This will automatically generate the following sentences:

rule <k> foo(HOLE:Bar) => HOLE ~> foo([]) ... </k> [heat]
rule <k> HOLE:Bar ~> foo([]) => foo(HOLE) ... </k> [cool]

The user may also write the K cell explicitly in the context declaration if they want to match on another cell as well, for example:

context <k> foo(HOLE:Bar) ... </kl> <state> .Map </state>

This context will now only heat or cool if the state cell is empty.

Side conditions in context declarations

The user is allowed to write a side condition in a context declaration, like so:

context foo(HOLE:Bar) requires baz(HOLE)

This side condition will be appended verbatim to the heating rule that is generated, however, it will not affect the cooling rule that is generated:

rule <k> foo(HOLE:Bar) => HOLE ~> foo([]) ... </k> requirese baz(HOLE) [heat]
rule <k> HOLE:Bar ~> foo([]) => foo(HOLE) ... </k> [cool]

Rewrites in context declarations

The user can also include exactly one rewrite operation in a context declaration if that rule rewrites the variable HOLE on the left hand side to a term containing HOLE on the right hand side.

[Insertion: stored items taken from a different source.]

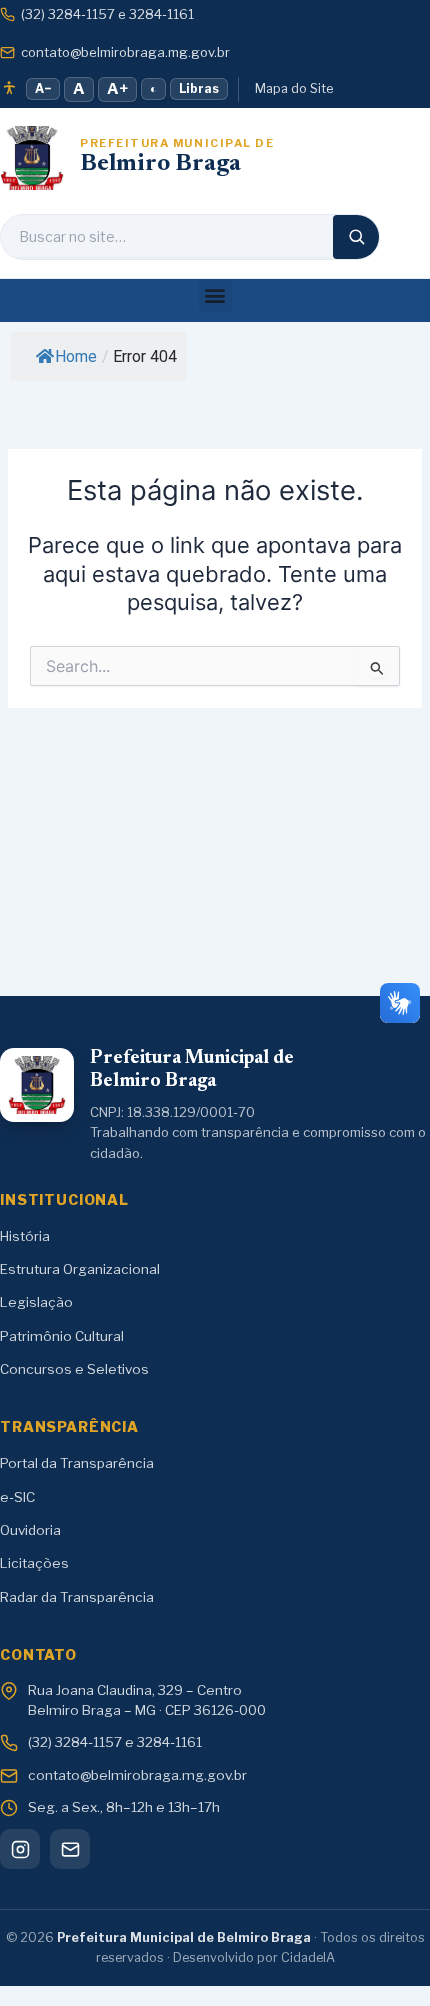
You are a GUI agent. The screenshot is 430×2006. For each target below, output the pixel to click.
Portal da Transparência (77, 1463)
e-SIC (17, 1497)
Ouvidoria (30, 1530)
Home (76, 356)
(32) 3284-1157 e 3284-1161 (107, 14)
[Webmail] (70, 1849)
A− (43, 88)
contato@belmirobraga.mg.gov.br (125, 52)
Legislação (36, 1302)
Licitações (34, 1563)
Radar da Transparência (77, 1597)
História (25, 1236)
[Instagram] (20, 1849)
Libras (199, 88)
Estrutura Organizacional (80, 1269)
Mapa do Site (294, 88)
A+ (117, 89)
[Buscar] (356, 237)
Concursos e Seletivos (74, 1369)
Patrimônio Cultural (62, 1336)
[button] (215, 295)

For exampl;e:

context foo(HOLE:Bar => bar(HOLE))

In this case, the code generated will be as follows:

rule <k> foo(HOLE:Bar) => bar(HOLE) ~> foo([]) ... </k> [heat]
rule <k> bar(HOLE:Bar) ~> foo([]) => foo(HOLE) ... </k> [cool]

This can be useful if the user wishes to evaluate a term using a different set of rules than normal.

result attribute

Sometimes it is necessary to be able to evaluate a term to a different sort than KResult. This is done by means of adding the result attribute to a strict production, a context, or an explicit heating or cooling rule:

syntax BExp ::= Bool
              | BExp "||" BExp [seqstrict(2,1), result(Bool)]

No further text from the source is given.